6:4 T. Häner and M. Soeken

Each term  $(x_1^{p_{1,j}} \wedge \cdots \wedge x_n^{p_{n,j}})$  is called a *cube* of *degree*  $d_j = |\{i \mid p_{i,j} \neq 2\}|$ . It can be seen as an  $(n-d_j)$ -dimensional subcube of the *n*-dimensional hypercube, in which the  $2^n$  vertices correspond to all bitstrings of length n. We require that no cube occurs more than once in an ESOP. The *degree* of the ESOP is  $\max_{1 \leq i \leq m} d_i$ .

An ESOP in which  $p_{i,j} \neq 0$  for all  $1 \leq i \leq n, 1 \leq j \leq m$  is called the *algebraic normal* form of f. It is unique up to permutation of the cubes. The degree of the algebraic normal form is called the *algebraic degree* of f and is a lower bound for the degree of any ESOP for f. An ESOP can be brought into algebraic normal form by replacing each cube with  $2^l$  cubes in which all  $l = |\{i \mid p_{i,j} = 0\}|$  negative literals are replaced by all combinations of positive and empty literals.

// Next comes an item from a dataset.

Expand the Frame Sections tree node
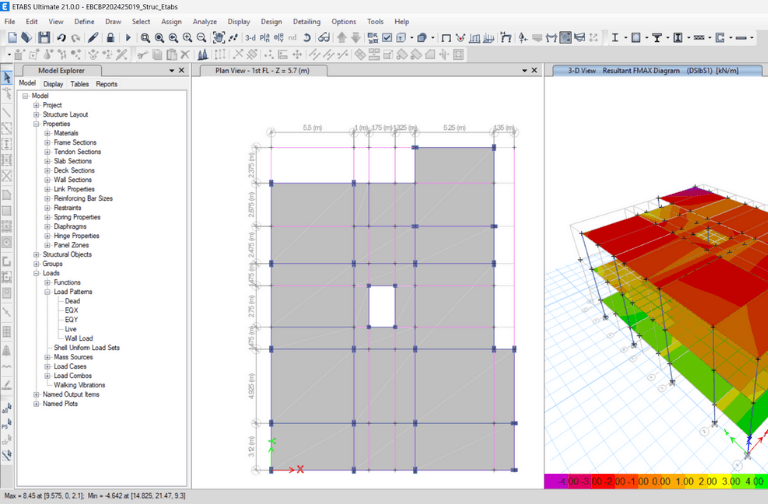The height and width of the screenshot is (504, 768). click(47, 143)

Various exact and heuristic algorithms [10, 19, 24, 42, 46, 50, 52, 53, 61] exist that find ESOPs for Boolean functions, where the primary cost function is the number of cubes in the ESOP and the secondary cost function is the total number of non-empty literals. ESOP expressions are interesting for our approach because they have a small depth: the depth is bounded by its degree. However, the number of AND gates in a straightforward XAG representation of an ESOP is  $\sum_{1 \le j \le m} d_j - m$ , which correlates with the total number of non-empty literals. Consequently, ESOP optimization algorithms that target the number of literals as the *primary* cost function would be a better fit for our approach.

## 2.4 Quantum Computing

A quantum computer consists of quantum bits, so-called *qubits*, to which sequences of *quantum gates* are applied in order to solve a computational task. The quantum computer is controlled by a classical computer running a quantum program, which consists of both classical and quantum instructions: classical instructions are executed by the (classical) host computer, and quantum instructions get sent to the quantum co-processor for execution.

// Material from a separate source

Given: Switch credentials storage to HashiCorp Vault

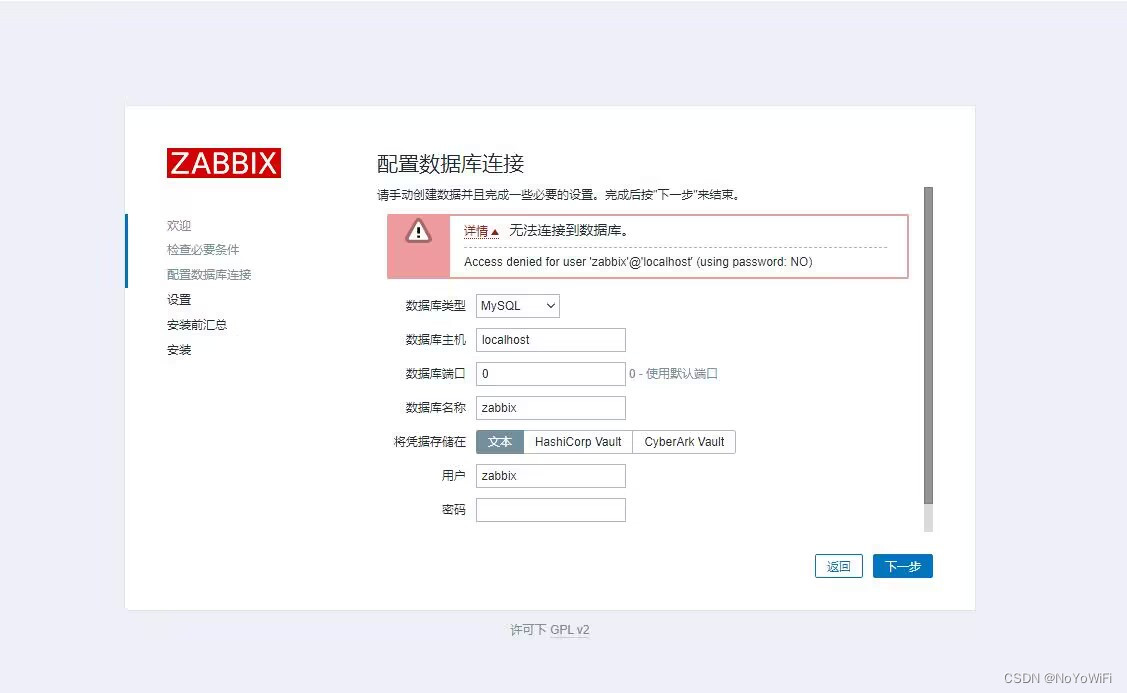Looking at the screenshot, I should pyautogui.click(x=578, y=441).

In each computational step, the classical computer decides on the sequence of quantum instructions to be executed on the co-processor. Such sequences can be depicted as *quantum circuits*. The circuit diagram is read from left to right, with each horizontal line representing a qubit, and quantum gates are represented as boxes/symbols on these lines. Figure 2 shows a quantum circuit that computes the majority-of-5 function and is derived from the logic network in Figure 1. The circuit consists of CNOT gates  $\frac{1}{2}$ , AND gates  $\frac{1}{2}$ , as well as uncomputing AND gates  $\frac{1}{2}$ . CNOT gates act on two qubits and compute the XOR of both qubit values onto the lower (target) qubit, leaving the upper (control) qubit unchanged. The AND gate computes a 1 on a newly initialized target qubit, if and only if the two control qubits are 1. The uncomputing AND gate expects that the target qubit is 1 if and only if the two control qubits are are 1, and releases the target qubit in a clean state such that it can be used for subsequent computations.

In this paper, we target *fault-tolerant* quantum computing, which is necessary to run quantum algorithms with more than a few thousand operations, e.g., for chemistry simulations of practical interest [48, 66]. In this setting, the focus of circuit optimization shifts away from two-qubit gates (e.g., for NISQ devices [47]) toward gates that require distillation. In particular, when the surface code is used, the so-called T-gate incurs a large overhead [3, 45]. In fault-tolerant quantum computing, the cost of CNOTs are typically neglected, despite the actual cost being nonzero [13, 31]. The AND gate has a T-count of 4 and a T-depth of 1 if one additional helper qubit is used for its implementation [27] (otherwise, it can be implemented with a T-depth of 2 without the use of a helper qubit [21]). The uncomputing AND gate requires no T-gates, but does require an intermediate measurement [27]. While such measurements may be relatively costly in a NISQ setting, this



Fig. 1. XAG for the majority-of-5 function, with multiplicative complexity 3 and multiplicative depth 2; for 2-input XOR gates are merged into multi-input XOR gates.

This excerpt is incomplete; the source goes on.